La mort de Pie XII, en 1958, ne constitue par une rupture. Il faut attendre 1963 et le succès inattendu d’une pièce de théâtre intitulée Le Vicaire, traduite dans 17 langues, vendue à des millions d’exemplaires et adaptée dans 27 pays, pour que s’installe durablement dans l’espace public la polémique sur le silence de Pie XII face à la ShoahOn peut lire en ligne le résumé de la pièce proposée par Wikipédia (http://fr.wikipedia.org/wiki/Le_Vicaire) ; on peut aussi regarder un extrait de sa mise en scène en français sur le site de l’INA (http://www.ina.fr/video/I06002407).. C’est dans ce contexte que les termes du débat qui oppose encore aujourd’hui les défenseurs de Pie XII à ses détracteurs se fixent et se figent. L’auteur, l’Allemand Rolf Hochhuth, en mêlant fiction et réalité, personnages réels et imaginaires, entend clairement dénoncer le silence de Pie XII. Dans la pièce, il apparaît que Pie XII était parfaitement informé de la mise en œuvre de l’extermination des juifs et qu’il n’a pas pour autant protesté ou cherché à s’y opposer vigoureusement au nom des intérêts de l’Eglise et de sa politique de neutralité. Depuis lors, la question du silence de Pie XII face à la Shoah et la façon dont elle s’est inscrite dans la mémoire collective ne cessent de revenir sur le devant de la scène et de peser sur le devenir de l’Eglise en raison de tous les enjeux qu’elle soulève comme le montre bien Muriel Guittat-Naudin dans une troisième partie intitulée « « Un pape qui ne passe pas » (1970-2014) » ».
Interprétations : mémoire de la Shoah, histoire de l’Eglise et relations judéo-chrétiennes
Pour donner à comprendre et interpréter l’évolution des représentations et des jugements de l’action de Pie XII pendant la Seconde Guerre mondiale, l’auteure doit mobiliser plusieurs champs historiographiques : « L’histoire de la mémoire du génocide tout d’abord, l’histoire des enjeux ecclésiaux, pastoraux et théologiques qui entrecroisent la question de la réserve du pape, l’histoire, enfin, des relations judéo-chrétiennes. » (p. 10)
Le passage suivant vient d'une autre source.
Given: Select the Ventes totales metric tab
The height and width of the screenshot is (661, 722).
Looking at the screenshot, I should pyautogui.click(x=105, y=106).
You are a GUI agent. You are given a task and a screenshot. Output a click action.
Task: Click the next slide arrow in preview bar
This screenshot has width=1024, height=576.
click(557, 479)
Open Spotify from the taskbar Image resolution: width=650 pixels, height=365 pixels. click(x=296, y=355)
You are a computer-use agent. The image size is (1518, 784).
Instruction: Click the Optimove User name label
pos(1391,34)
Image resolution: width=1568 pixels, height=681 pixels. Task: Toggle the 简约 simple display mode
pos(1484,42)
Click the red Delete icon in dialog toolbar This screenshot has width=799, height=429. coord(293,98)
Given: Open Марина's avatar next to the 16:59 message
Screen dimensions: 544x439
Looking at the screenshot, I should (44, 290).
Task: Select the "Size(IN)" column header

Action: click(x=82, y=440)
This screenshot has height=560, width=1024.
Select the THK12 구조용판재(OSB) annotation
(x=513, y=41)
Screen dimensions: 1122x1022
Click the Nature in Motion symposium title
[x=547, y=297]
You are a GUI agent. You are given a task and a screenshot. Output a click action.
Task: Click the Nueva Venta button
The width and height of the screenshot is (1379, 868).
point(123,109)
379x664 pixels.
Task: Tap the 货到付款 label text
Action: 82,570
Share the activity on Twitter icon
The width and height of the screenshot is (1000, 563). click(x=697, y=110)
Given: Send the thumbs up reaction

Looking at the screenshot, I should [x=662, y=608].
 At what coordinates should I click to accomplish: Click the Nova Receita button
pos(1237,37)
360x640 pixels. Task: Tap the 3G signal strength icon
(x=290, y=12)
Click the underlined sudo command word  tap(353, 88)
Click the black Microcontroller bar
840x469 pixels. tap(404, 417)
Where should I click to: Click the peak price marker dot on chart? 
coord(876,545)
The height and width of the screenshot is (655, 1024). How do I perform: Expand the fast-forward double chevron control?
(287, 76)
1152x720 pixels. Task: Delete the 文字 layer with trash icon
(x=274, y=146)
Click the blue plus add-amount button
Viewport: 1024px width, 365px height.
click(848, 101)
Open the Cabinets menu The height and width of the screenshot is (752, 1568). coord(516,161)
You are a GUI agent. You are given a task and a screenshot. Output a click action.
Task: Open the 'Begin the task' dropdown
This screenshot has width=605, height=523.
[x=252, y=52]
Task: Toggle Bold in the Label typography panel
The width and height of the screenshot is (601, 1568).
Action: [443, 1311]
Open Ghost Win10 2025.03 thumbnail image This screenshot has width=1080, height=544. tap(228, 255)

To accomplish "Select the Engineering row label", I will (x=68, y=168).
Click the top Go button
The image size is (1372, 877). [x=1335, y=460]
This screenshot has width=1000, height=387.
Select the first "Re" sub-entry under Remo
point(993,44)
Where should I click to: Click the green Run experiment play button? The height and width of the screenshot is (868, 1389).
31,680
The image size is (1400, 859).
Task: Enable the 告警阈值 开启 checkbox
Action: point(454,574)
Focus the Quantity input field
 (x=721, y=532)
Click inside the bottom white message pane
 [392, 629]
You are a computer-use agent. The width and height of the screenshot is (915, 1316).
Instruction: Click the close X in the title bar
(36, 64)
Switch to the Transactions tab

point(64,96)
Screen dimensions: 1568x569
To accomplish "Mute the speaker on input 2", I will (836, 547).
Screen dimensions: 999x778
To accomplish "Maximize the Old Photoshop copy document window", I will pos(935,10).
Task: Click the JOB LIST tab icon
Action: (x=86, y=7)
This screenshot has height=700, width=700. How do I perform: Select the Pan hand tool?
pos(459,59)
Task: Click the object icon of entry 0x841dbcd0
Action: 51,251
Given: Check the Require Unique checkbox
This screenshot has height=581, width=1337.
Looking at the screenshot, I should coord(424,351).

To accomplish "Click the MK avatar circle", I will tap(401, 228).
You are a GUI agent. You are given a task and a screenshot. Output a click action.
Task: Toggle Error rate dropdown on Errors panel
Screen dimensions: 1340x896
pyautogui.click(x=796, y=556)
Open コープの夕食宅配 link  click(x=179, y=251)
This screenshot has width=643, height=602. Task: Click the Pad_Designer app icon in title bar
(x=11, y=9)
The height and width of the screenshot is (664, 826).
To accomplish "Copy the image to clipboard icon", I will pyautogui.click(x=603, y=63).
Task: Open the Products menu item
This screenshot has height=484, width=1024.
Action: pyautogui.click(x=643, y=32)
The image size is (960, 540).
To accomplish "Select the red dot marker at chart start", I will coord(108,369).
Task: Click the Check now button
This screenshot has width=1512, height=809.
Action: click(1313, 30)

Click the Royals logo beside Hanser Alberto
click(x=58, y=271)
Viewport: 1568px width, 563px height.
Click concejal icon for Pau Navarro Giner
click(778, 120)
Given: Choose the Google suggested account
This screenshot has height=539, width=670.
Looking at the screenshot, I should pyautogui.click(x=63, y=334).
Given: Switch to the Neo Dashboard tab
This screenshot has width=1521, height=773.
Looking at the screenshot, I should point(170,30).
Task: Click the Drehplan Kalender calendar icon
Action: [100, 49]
Le tournant de 1963 et la réception du Vicaire, par exemple, ne sauraient être compris sans être replacés dans un double contexte constitué, d’une part, par les inflexions que connaît alors la mémoire de la Shoah, avec en particulier l’écho rencontré par le procès Eichmann qui se tient 1961, et par le concile Vatican II (1962-1965), d’autre part. Dans un chapitre intitulé « Le Vicaire au miroir du concile Vatican II » (p. 155-192) Muriel Guittat-Naudin montre bien comment Pie XII est de plus en plus jugé à partir de 1963 à l’aune des transformations de la place occupée par le pape dans d’Eglise. Le concile Vatican II, la façon dont Jean XXIII et Paul VI, les successeurs de Pie XII, assument leur charge entraînent en effet une redéfinition de la fonction de la papauté au sein de l’Eglise qui pèse lourdement sur la mémoire des silences de Pie XII :
« Cette discussion sur les non-dits du pape entre en résonance avec le changement de paradigme à Rome qui conduit l’Eglise à se recentrer sur son message spirituel et à accepter une part de cette modernité qu’elle avait jusque-là combattue : le discours de paix de Paul VI à l’ONU et la ratification par le Vatican des buts de l’organisation semblent entériner cette évolution, de même que l’abandon de la tiare. Cette spiritualisation de la fonction pontificale en cours depuis la perte des Etats pontificaux, contribue à rendre audible la parole pontificale par de larges pans de la société et, par contrecoup, à rendre inacceptables les choix de Pie XII. Alors que l’heure est à l’engagement dans l’Eglise et en dehors, la stricte neutralité de Pie XII pendant la guerre sert donc de contre-modèle. » (p. 176-177)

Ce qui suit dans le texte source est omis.